So as I wasted time this afternoon instead of working out, I made a better plan for my working out efforts.
As annoyed as I am that my stress fracture still hurts, I need to take care of it. But I also don’t want to sit on my butt anymore. However, I know it probably wouldn’t be wise to work out and go grocery shopping in the same day or maybe even consecutive days.
So I really have no other choice than to regard tasks like grocery shopping as my “workout” for the day. I was sore last night and all day today from my errands yesterday, combined with the events of Tuesday. So I just need to consciously find days where I take it easy and carefully plan my errands and trips to the gym.

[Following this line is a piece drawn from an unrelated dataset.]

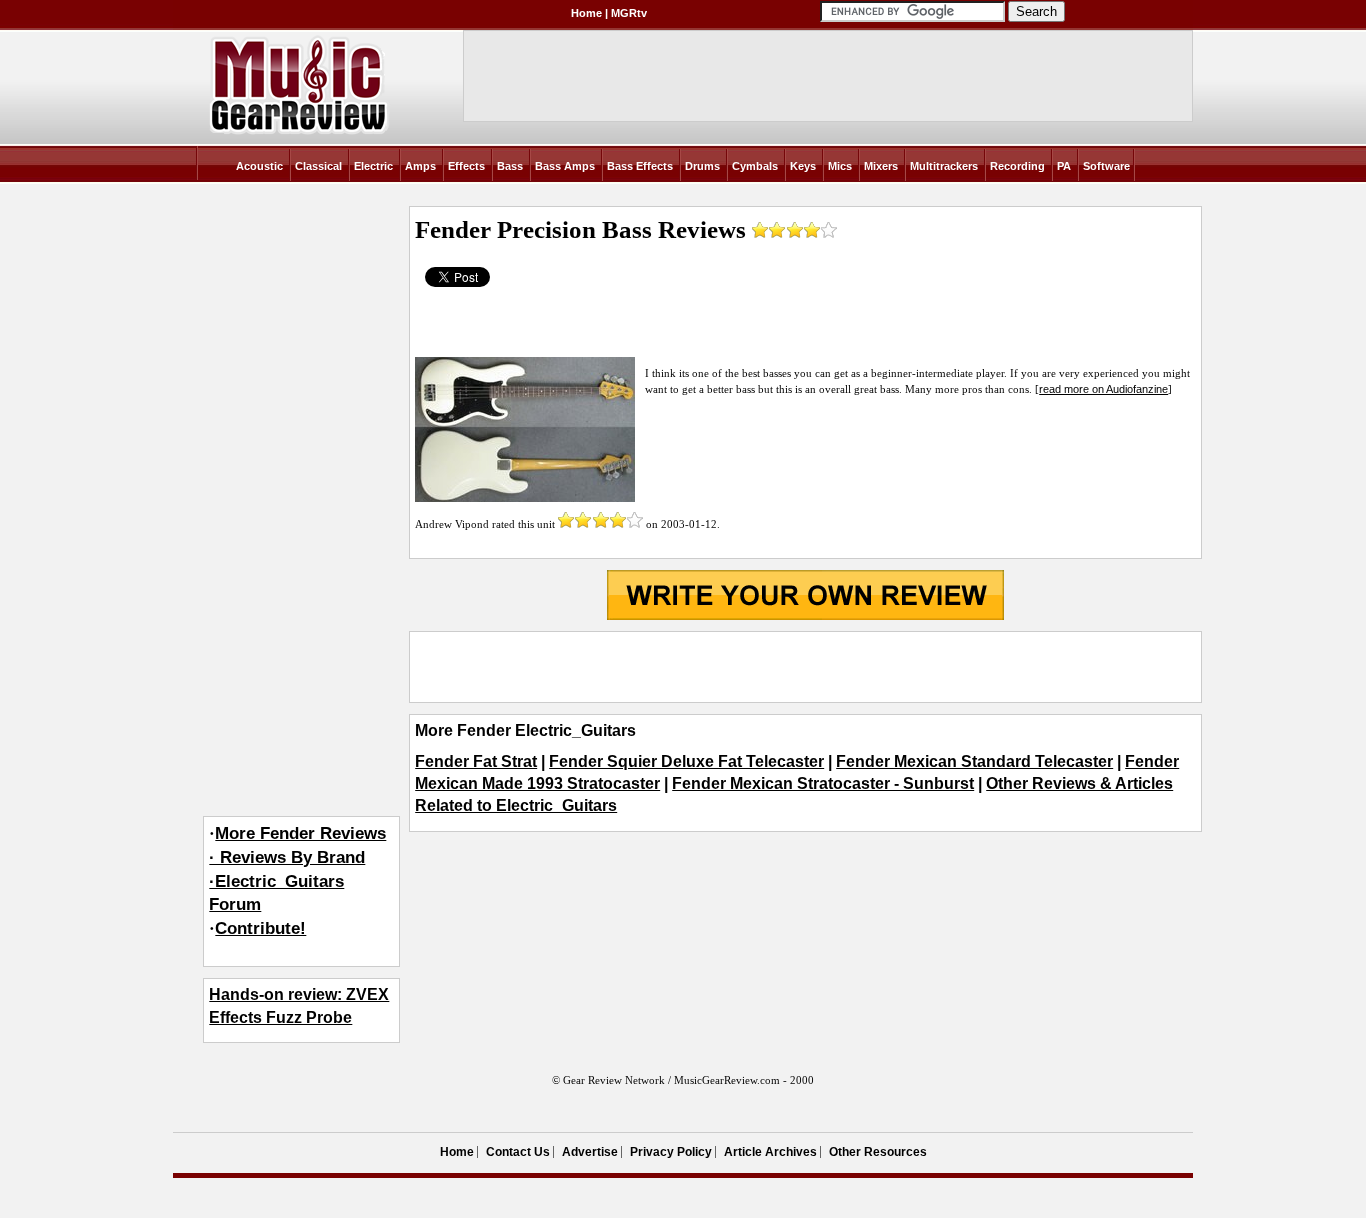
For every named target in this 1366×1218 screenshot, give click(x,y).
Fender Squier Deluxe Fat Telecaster (686, 761)
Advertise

This is going to come into play most often with grocery shopping. But if there’s something else I have to do that will require me to walk a bit more, that will take the place of the gym. Thats just the way it has to be right now.
Tomorrow I’ll go grocery shopping. Depending on how I feel I might go to the gym with Doug on Saturday, but if not, I will go on Sunday and make Saturday an easy day, and Monday as well. But I think I also have to be flexible and skip a workout if I still feel sore.
I’m so tired of dealing with this. And to be honest, regardless of how I handle grocery shopping, working out or resting, I am a bit paranoid about this thing being healed by Feb. 24. So part of me wants to just sit on my butt for the next month, but the other part of me can’t stand the thought of not moving. I just don’t know what to do.